Wednesday, July 29, 2009

XML Document processing comparison between java and python

I had a project that requires xml document processing. At first, I was thinking to do it using Java, but since the project was not so big, I decided to use Python. I really have to say that it was a good decision. In my opinion, xml doc processing feels more natural in Python compare to Java.

Let's go straight to the code comparison.
There are many steps involved in java before actually getting the xml doc elements that match with xpath expression defined.

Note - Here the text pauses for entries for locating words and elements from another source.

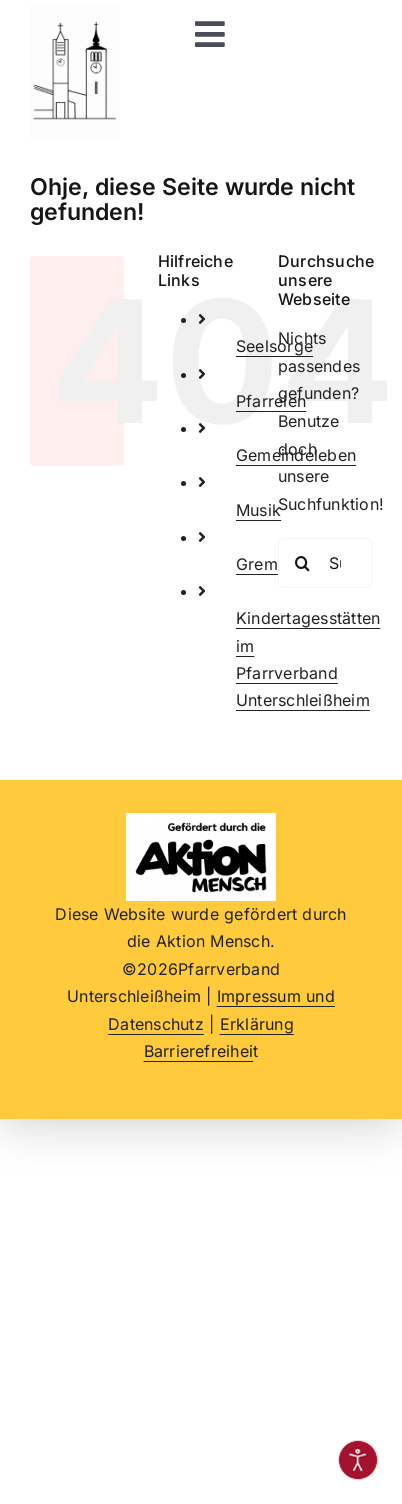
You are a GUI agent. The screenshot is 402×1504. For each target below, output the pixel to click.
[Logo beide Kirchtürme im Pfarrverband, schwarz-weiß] (75, 13)
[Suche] (303, 563)
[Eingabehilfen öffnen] (358, 1460)
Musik (258, 510)
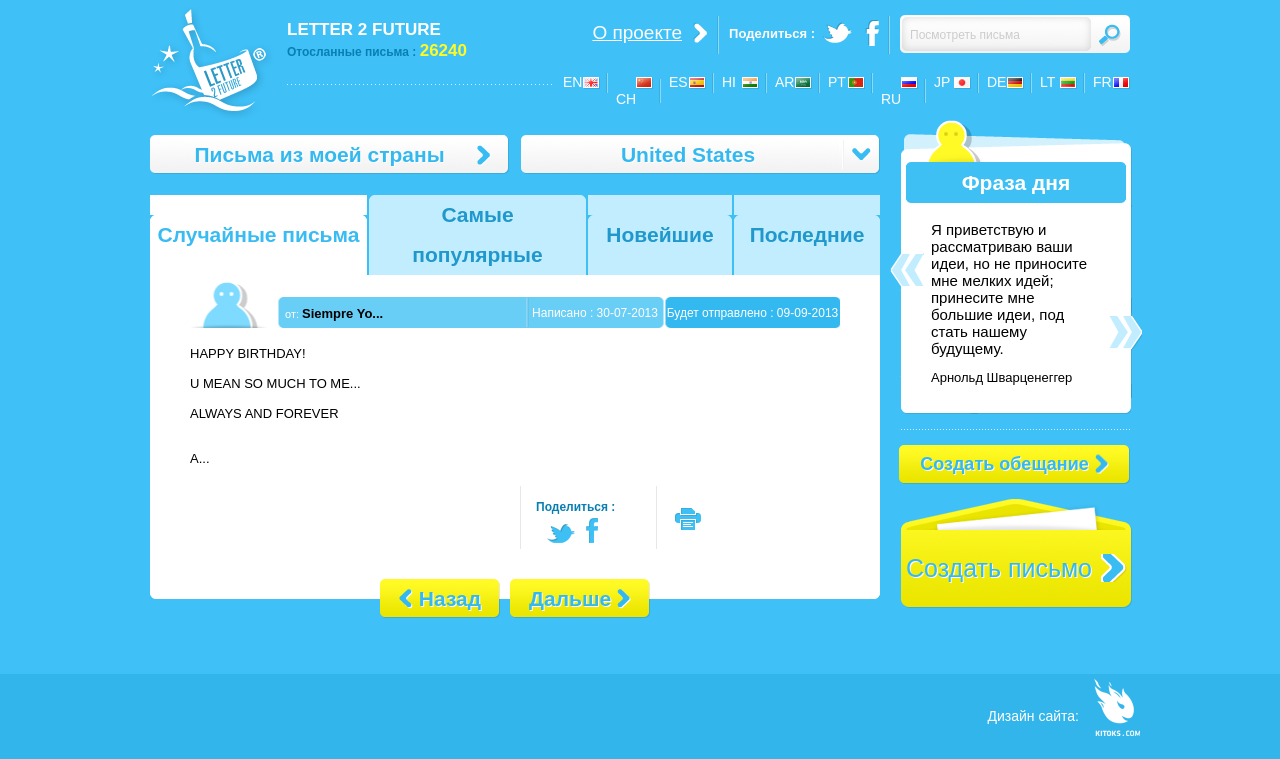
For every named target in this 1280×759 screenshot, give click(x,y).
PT (837, 82)
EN (572, 82)
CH (626, 99)
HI (729, 82)
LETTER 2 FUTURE (364, 29)
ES (678, 82)
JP (942, 82)
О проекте (637, 32)
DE (996, 82)
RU (891, 99)
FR (1102, 82)
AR (784, 82)
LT (1047, 82)
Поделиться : (575, 507)
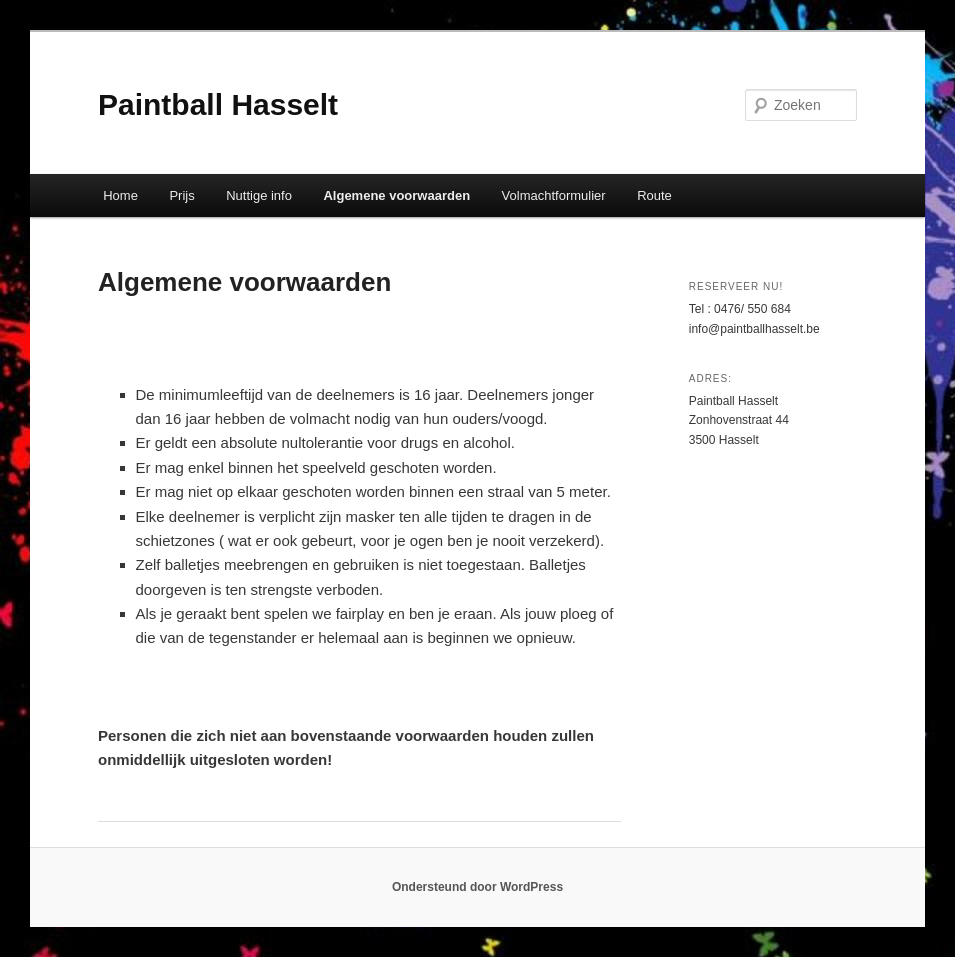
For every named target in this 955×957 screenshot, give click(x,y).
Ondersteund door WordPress (477, 887)
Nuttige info (259, 195)
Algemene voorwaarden (396, 195)
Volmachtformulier (554, 195)
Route (654, 195)
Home (120, 195)
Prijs (181, 195)
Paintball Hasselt (218, 104)
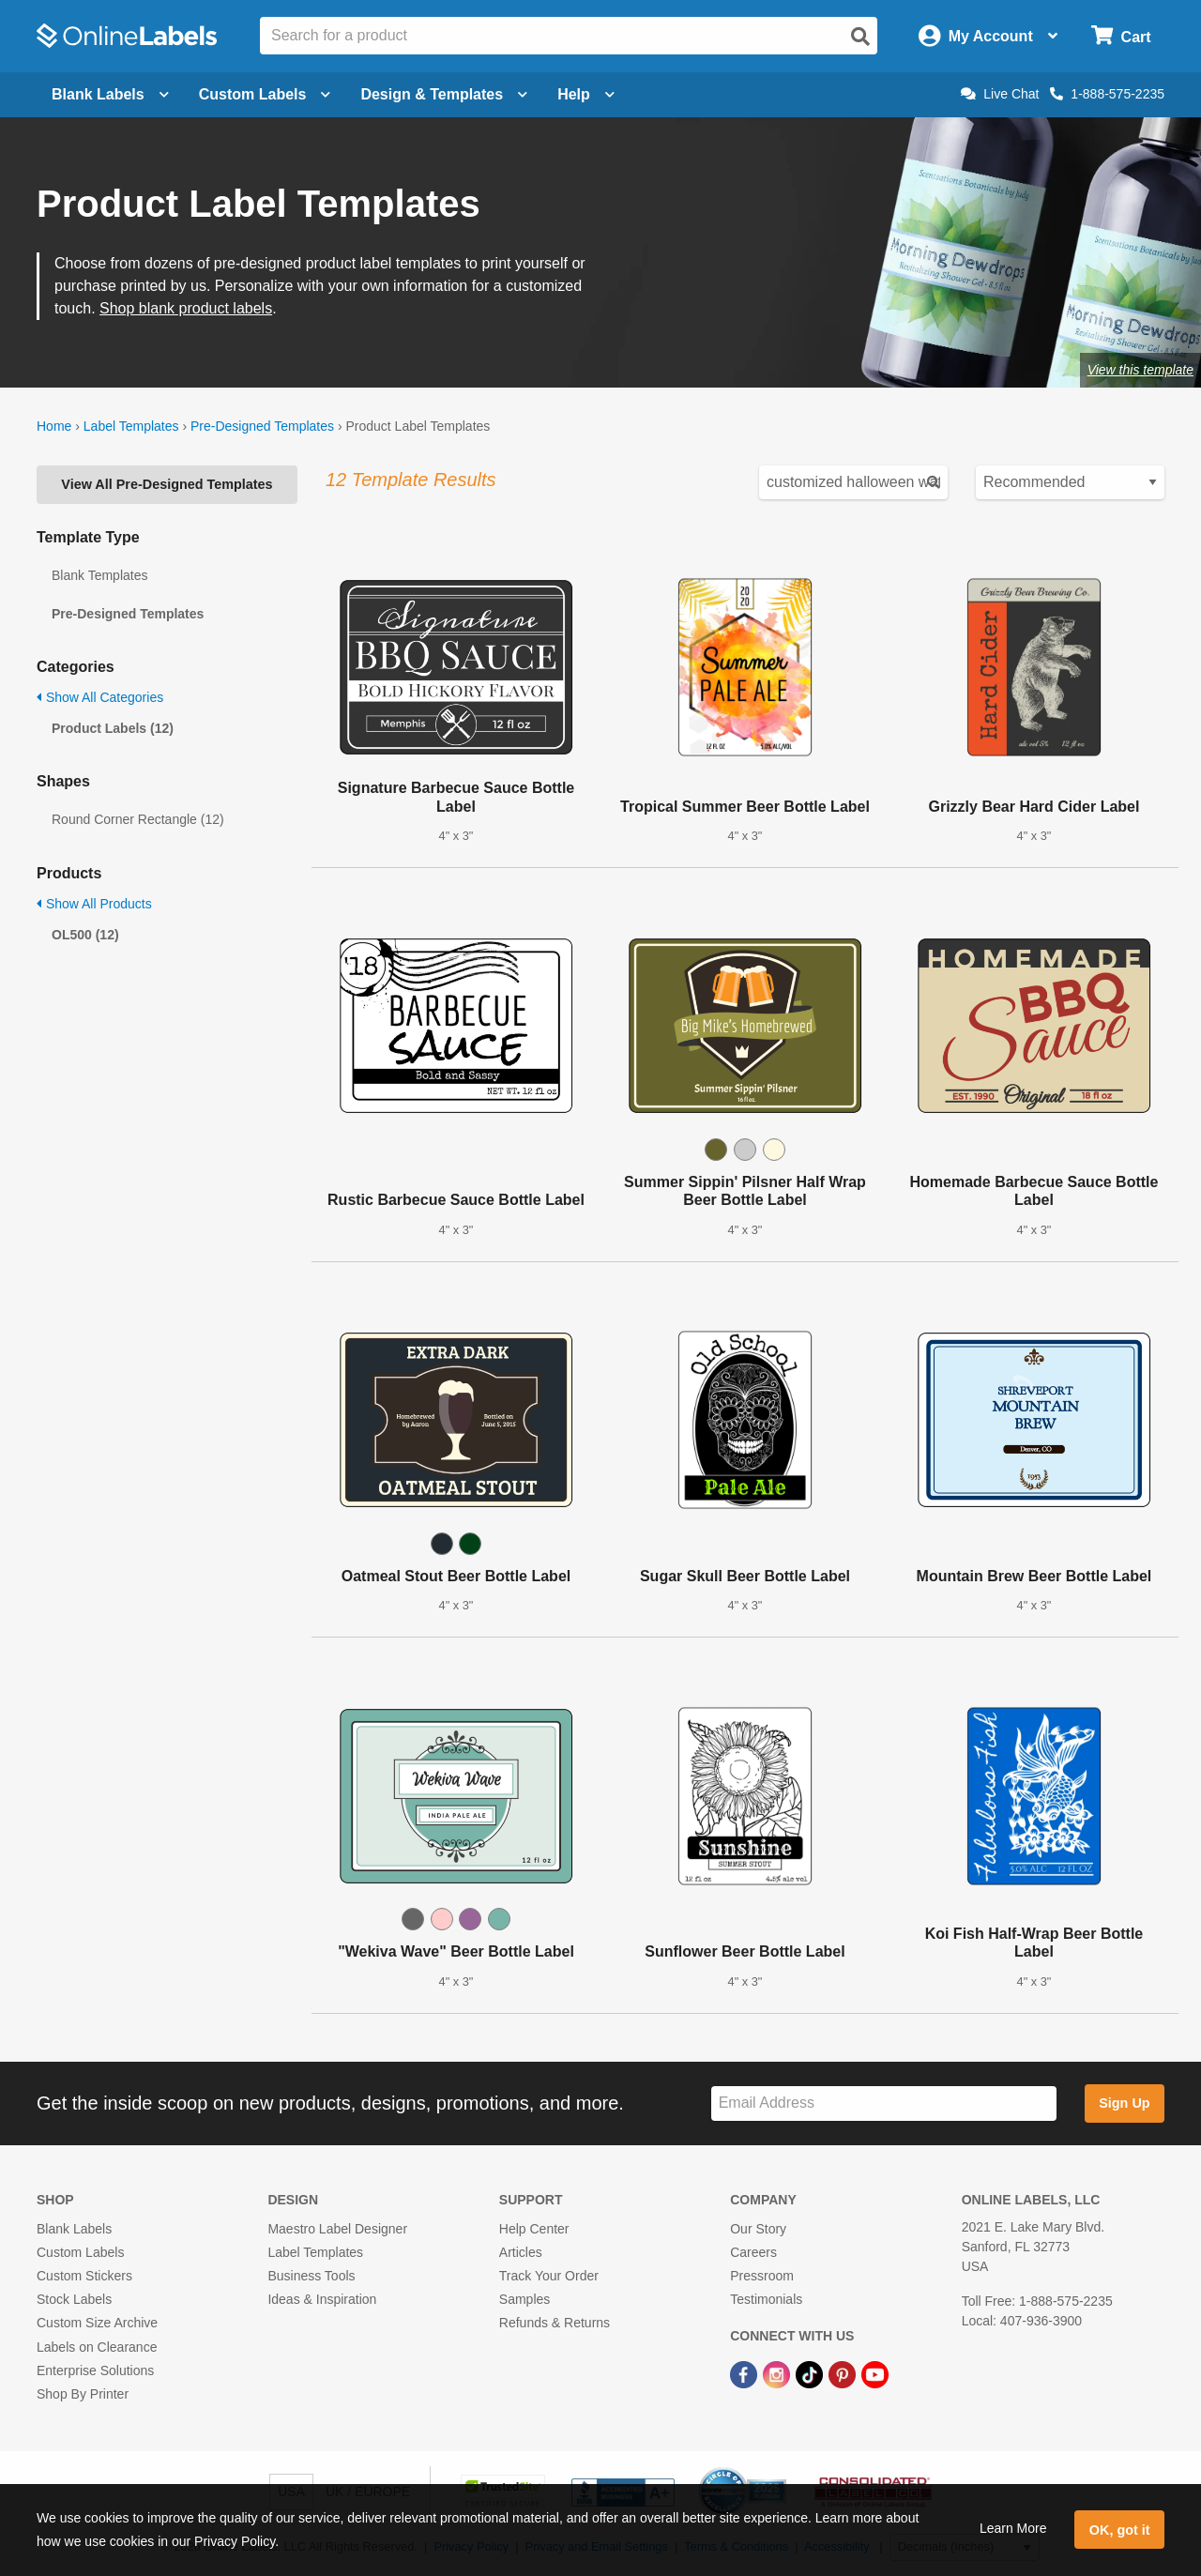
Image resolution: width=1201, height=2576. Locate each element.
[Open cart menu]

DocumentBuilderFactory factory = DocumentBuilderFactory.newInstance();
factory.setNamespaceAware(true); // never forget this!
DocumentBuilder builder = factory.newDocumentBuilder();
Document doc = builder.parse("books.xml");

XPathFactory factory = XPathFactory.newInstance();
XPath xpath = factory.newXPath();
XPathExpression expr = xpath.compile("//book[author='Neal Stephenson']/title/text()");

Object result = expr.evaluate(doc, XPathConstants.NODESET);

NodeList nodes = (NodeList) result;
for (int i = 0; i < nodes.getLength(); i++) {
System.out.println(nodes.item(i).getNodeValue());
}


I took the example from IBM website, here. You should check out the link if you are interested using xpath in java.

Now, in Python, using lxml library.

doc = etree.parse("books.xml")
nodes = doc.xpath("//book[author='Neal Stephenson']/title/text()")
print(nodes)


I mostly use java for my projects, pretty much happy with it, even though sometimes I wish that java has some syntactic sugars like in C#.
So, if you have the option to choose which programming language for your xml projects, give Python a try. I am sure you will like it.